Configuration Split settings form with chosen

The resulting config_split.settings.yml could look something like this when exporting it:

folder: ../config/dev
module:
  devel: 0
theme: {  }
blacklist:
  - system.menu.devel

Finally the following command will export the configuration to the default sync directory without the devel module enabled and export the devel configuration into the dev directory.
web$ ../vendor/bin/drupal config_split:export

Now if you would import the configuration through the UI or with drush cim the devel module would be un-installed, and you can do that to see the site without its development configuration. However, If you want the development configuration to stay or become active and the devel module installed use the following command:
web$ ../vendor/bin/drupal config_split:import

How does it work internally?

We implemented a StorageWrapper that allows filters to interact with the configuration after it has been read and before it is written to the wrapped FileStorage during the import and export operation. The SplitFilter has a secondary storage and decides where to read from or write to. This is a very similar concept to what drush does with its --skip-modules flag since we will want to easily integrate this with drush in the future.

What comes next?

The module is still in an early development stage and some more additions in the scope of splitting configuration could be added. The subset without the split configuration could be verified after exporting it and we could warn the user if it couldn't be imported. Or for example we currently use only config_split.settings but if the need arises we could support multiple split configurations. Or we could add a "gray list" to ignore some configuration that exists rather than removing it when splitting, essentially making it a configuration override outside of the scope of Drupal's runtime. This could be useful when maintaining several sites that are almost the same but all have their little "special snowflake" configuration which in turn could be synchronized with the normal workflow.

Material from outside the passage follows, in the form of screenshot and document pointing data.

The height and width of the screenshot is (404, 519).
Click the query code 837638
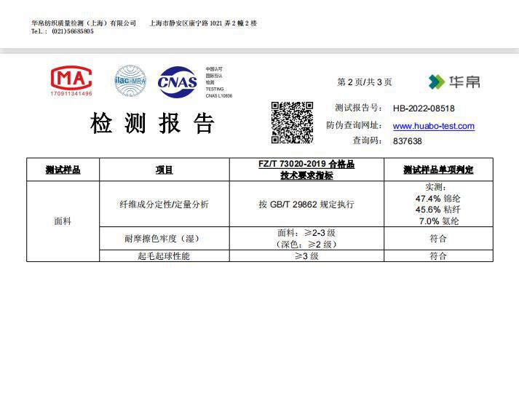pos(407,141)
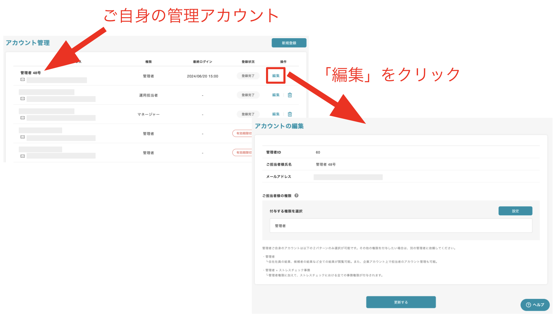The width and height of the screenshot is (556, 317).
Task: Click the メールアドレス value field in the edit panel
Action: (x=348, y=177)
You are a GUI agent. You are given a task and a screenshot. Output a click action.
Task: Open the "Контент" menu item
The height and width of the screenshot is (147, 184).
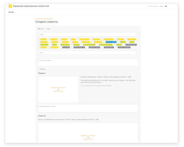tap(11, 12)
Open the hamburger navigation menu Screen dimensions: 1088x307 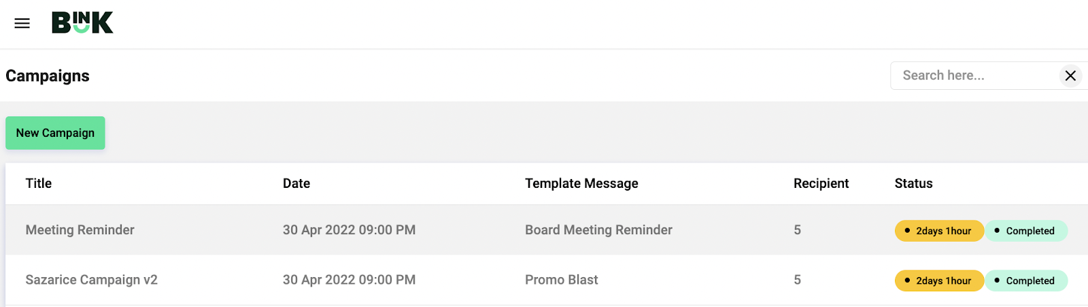click(22, 23)
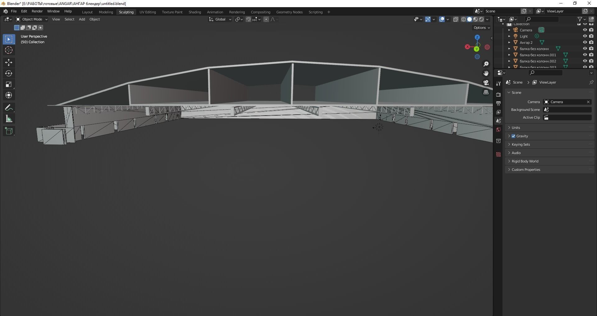Switch to the Modeling workspace tab
Image resolution: width=597 pixels, height=316 pixels.
(106, 12)
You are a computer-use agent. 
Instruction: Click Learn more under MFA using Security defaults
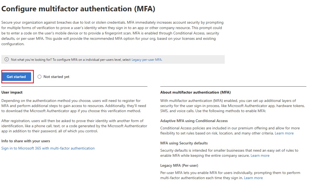260,156
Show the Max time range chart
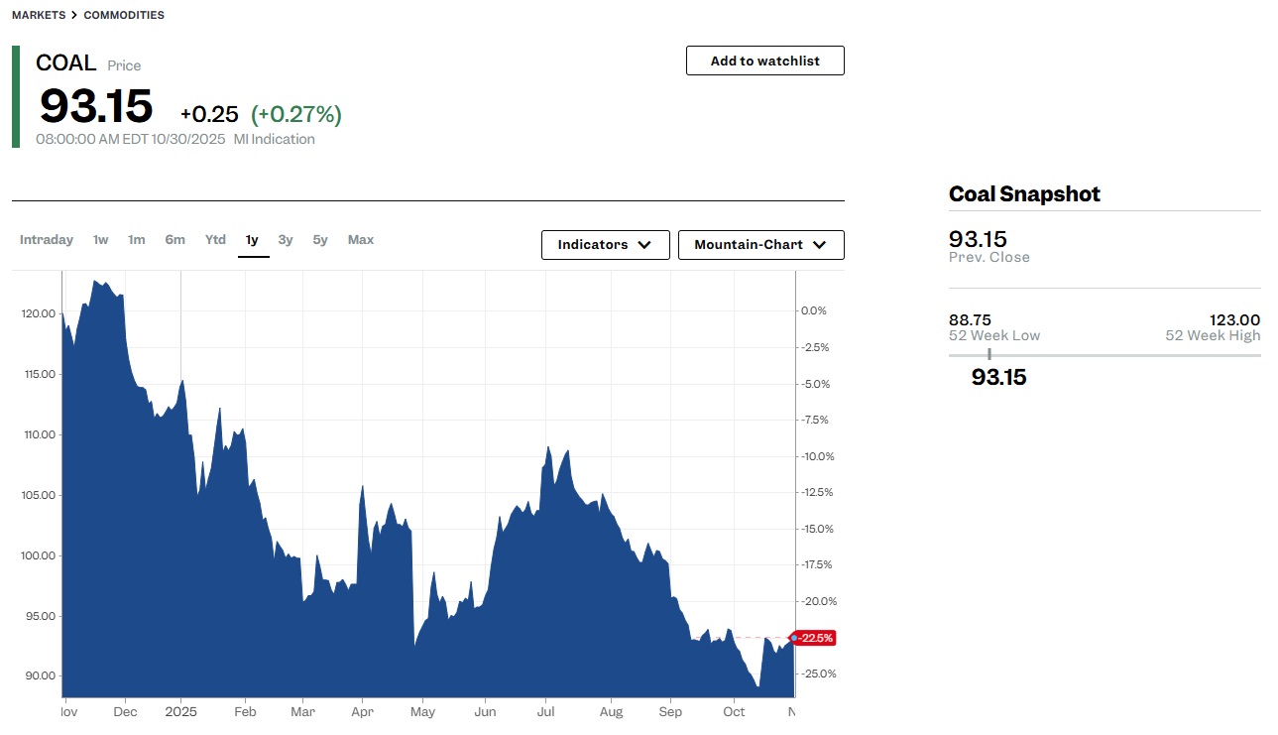The width and height of the screenshot is (1278, 735). pyautogui.click(x=361, y=239)
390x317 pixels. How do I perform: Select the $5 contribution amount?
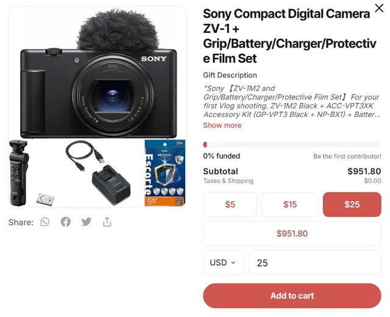230,205
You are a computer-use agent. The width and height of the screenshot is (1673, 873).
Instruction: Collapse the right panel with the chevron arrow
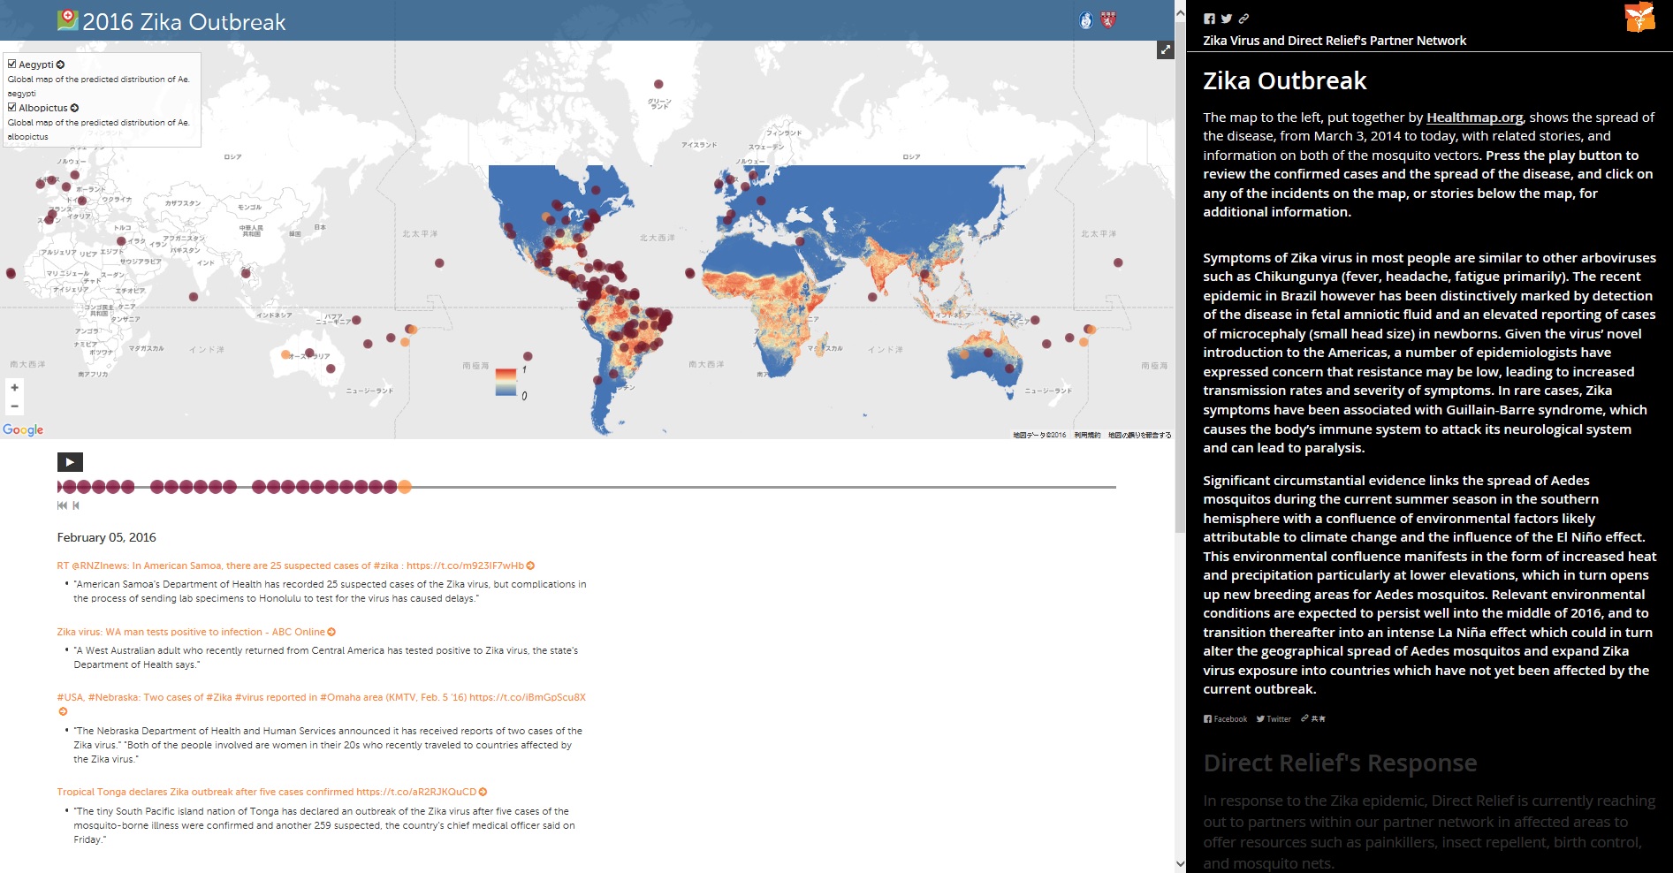(x=1182, y=13)
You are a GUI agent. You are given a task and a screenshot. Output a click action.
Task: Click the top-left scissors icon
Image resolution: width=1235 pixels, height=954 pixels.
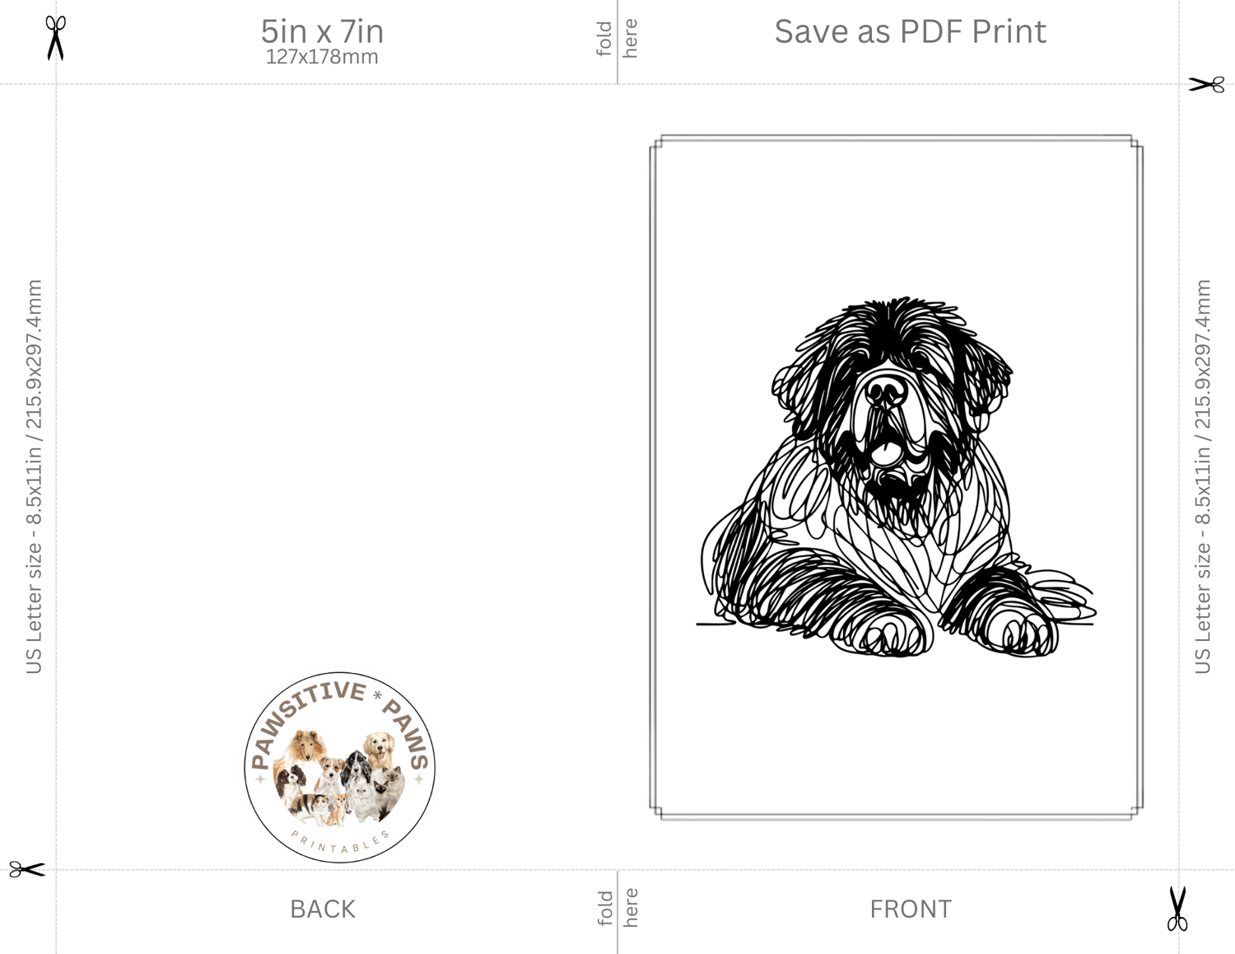pos(55,39)
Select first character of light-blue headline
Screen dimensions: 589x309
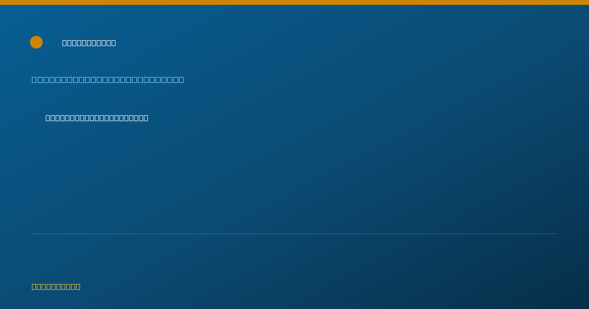pos(34,79)
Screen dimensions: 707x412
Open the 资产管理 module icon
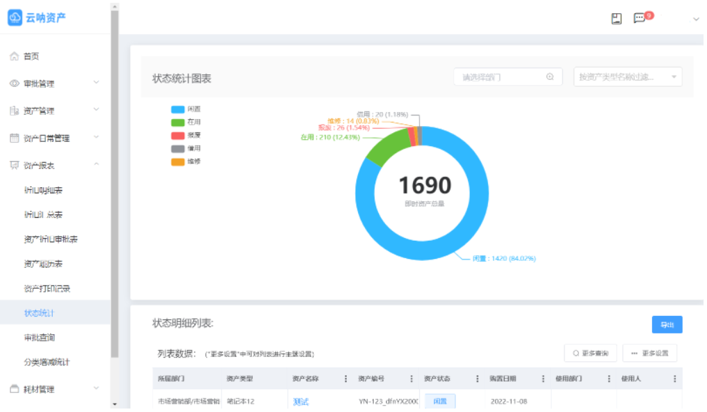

It is important to understand that the configuration system of Drupal has limitations that are there for a good reason. Most of them are to ensure data integrity and robustness and reliability of the synchronisation and so on. In other words measures to protect you from accidentally breaking your site. Using tools like config_split or drush --skip-modules you circumvent some of these security and integrity checks so use them with caution.

Since the module is not required for the regular functioning of a Drupal 8 site (it can even be used to blacklist itself) it can already be used in the development process of your current projects already. Your feedback is welcome, see you in the issue queue.